Your First Year Is All Business
In Canada, real estate is a regulated profession. To legally trade in real estate, you must be licensed by the regulatory body in your province (e.g., RECO in Ontario, BCFSA in BC). After completing pre-licensing education and affiliating with a brokerage, your earning potential depends on how you approach the job.
First-year agents who hit $100,000 aren’t simply “selling houses”—they’re building a business.

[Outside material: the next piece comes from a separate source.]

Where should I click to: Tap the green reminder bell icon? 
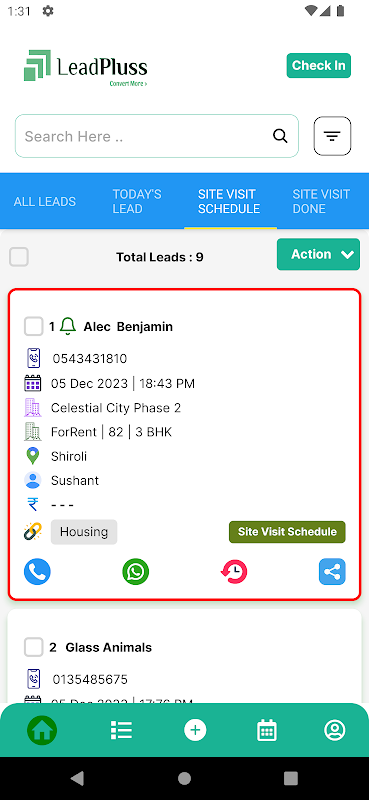[68, 326]
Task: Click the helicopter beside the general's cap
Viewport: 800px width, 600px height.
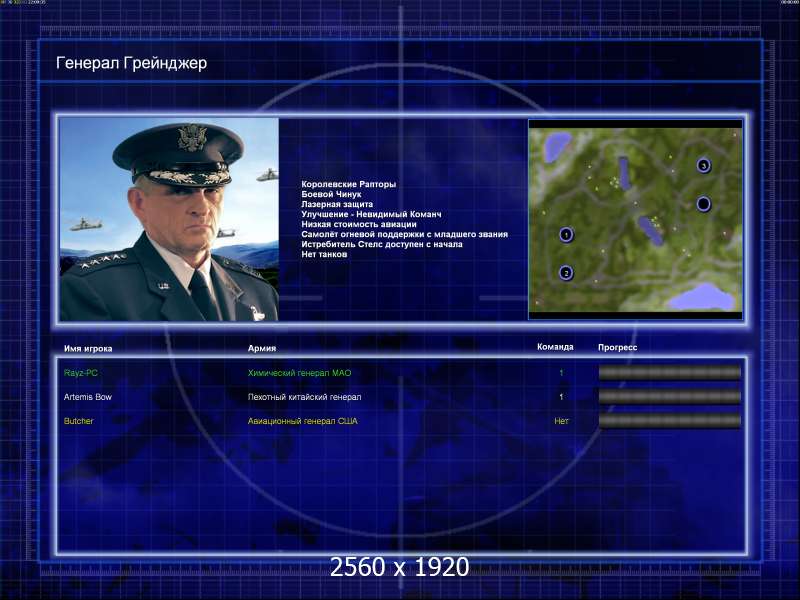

This means:
- Treating prospecting as a daily, non-negotiable task
- Investing in client relationship tools like CRMs
- Learning local bylaws, zoning regulations, and financing rules
- Creating a content strategy to educate and attract leads
In major metro areas like Toronto, Calgary, or Montreal, it may take fewer transactions to hit six figures due to higher home prices. In smaller cities, volume becomes key.

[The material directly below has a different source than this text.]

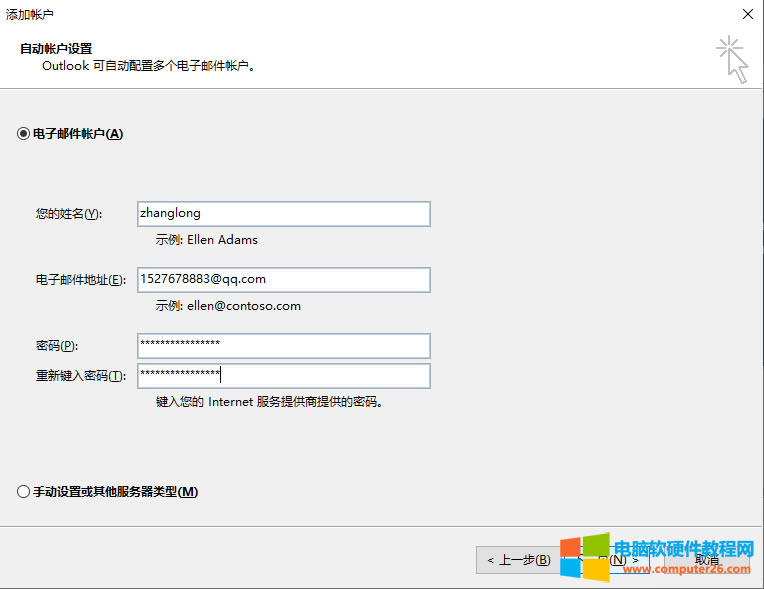Choose 手动设置或其他服务器类型(M) radio option
Viewport: 764px width, 589px height.
click(24, 492)
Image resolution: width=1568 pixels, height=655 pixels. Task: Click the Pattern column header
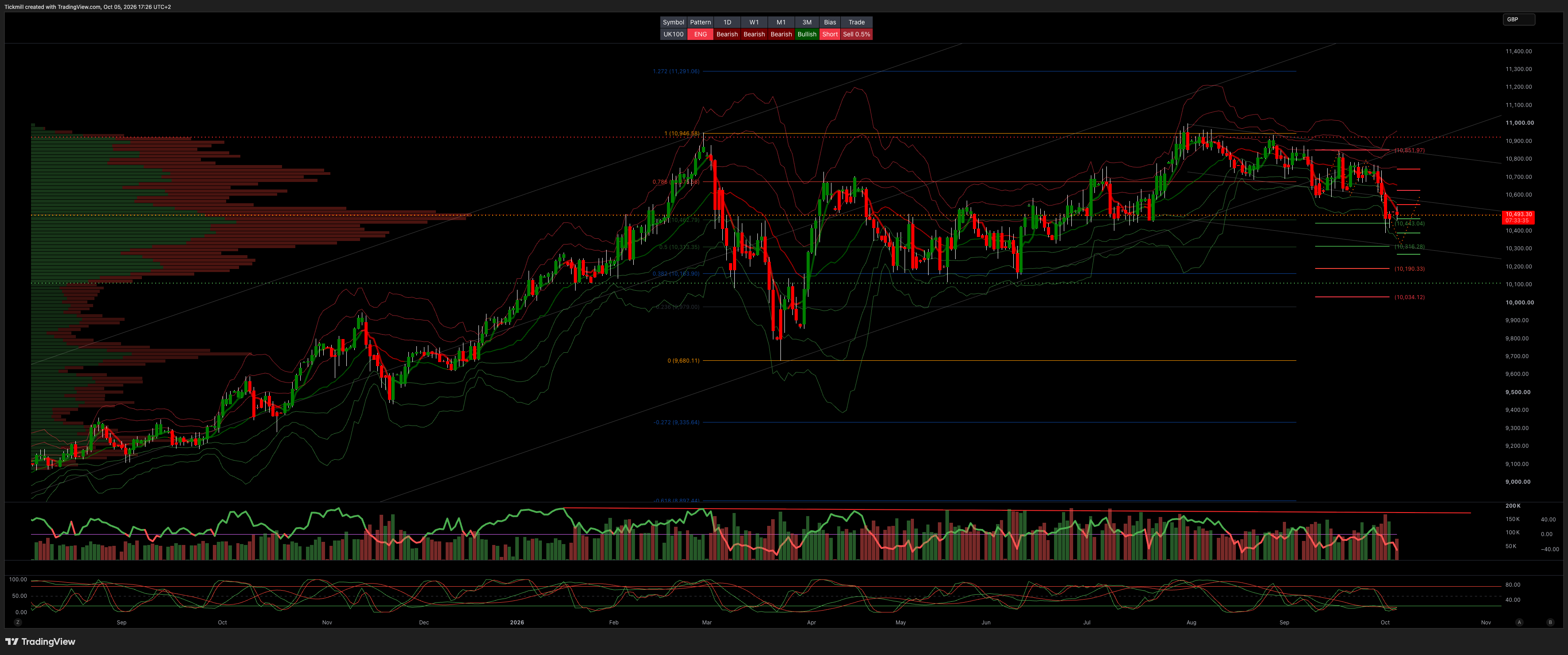700,22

Run the Numbers: What $100K Actually Looks Like
To earn $100,000 in commissions in your first year, you’ll need to do some math.
Let’s say your average commission per transaction (after brokerage split and expenses) is $6,000. That means you’ll need approximately 17 closed deals—or about 1.5 per month.
Depending on your market, this might require nurturing 40–60 serious leads and maintaining a pipeline of 200+ prospects. With buyer fatigue, longer sales cycles, and varying provincial regulations, agents must stay disciplined and flexible.
Brokerage Matters: Choose Support Over Prestige
In 2025, Canadian brokerages range from national powerhouses like Royal LePage, RE/MAX, and Sutton to boutique firms focused on local communities. Don’t be swayed by brand name alone.
For new agents, joining a team or mentorship program is often more valuable than a high commission split. The top-producing first-year agents often choose brokerages that provide:
- Lead-sharing and CRM systems
- One-on-one coaching
- In-house marketing support
- Transaction coordinators to handle paperwork
“New agents should ask, ‘Who’s going to help me close my first five deals?’” says industry coach Tara Ellis. “Because after that, momentum kicks in.”
Top Markets for First-Year Success in 2025
Some Canadian markets are especially favourable to first-year agents right now:
- Calgary & Edmonton, AB: Strong job growth and investor interest
- Greater Toronto Area, ON: High price points, consistent demand
- Halifax, NS: Migration-driven activity and affordable entry points
- Surrey & Kelowna, BC: Rapid population growth and new development
- Winnipeg, MB: Stable prices, loyal local client base
In these regions, agents with local ties or bilingual skills can create an edge quickly, especially by serving underserved communities or investor niches.
Brand Yourself Early, Even on a Budget
New agents who build personal brands early tend to outperform their peers. In 2025, this means:
- Maintaining a Google Business profile and collecting client reviews
- Sharing educational content on Instagram, YouTube, and LinkedIn
- Hosting local webinars or first-time buyer seminars
- Blogging or writing about your local market—even if you’re new
Clients in Canada want knowledgeable, approachable agents. You don’t need a $10,000 marketing budget—just consistency, authenticity, and value.
Lead Generation: Local + Digital Wins
Six-figure earners don’t just wait for leads—they create them. In Canada’s 2025 environment, lead generation works best with a hybrid approach:
- Online: Realtor.ca, Google Ads, and social media DMs
- Local: Community events, door knocking, and open houses
- Referrals: Ask family, friends, and even real estate lawyers for introductions
New agents in Quebec, for example, often host bilingual homebuyer clinics. In BC, eco-focused agents highlight sustainable properties. The more specific your value proposition, the easier it is to attract leads.
It’s Achievable—But Not Accidental
So, how do you make $100,000 your first year in real estate in Canada?
The formula is equal parts hustle, planning, and adaptability. You must know your market, understand your math, and treat every lead like gold.
In 2025, Canadian agents who embrace digital tools, provide local expertise, and commit to building real relationships can absolutely reach six figures in their first 12 months. It’s not easy—but it’s possible, and it’s happening every day.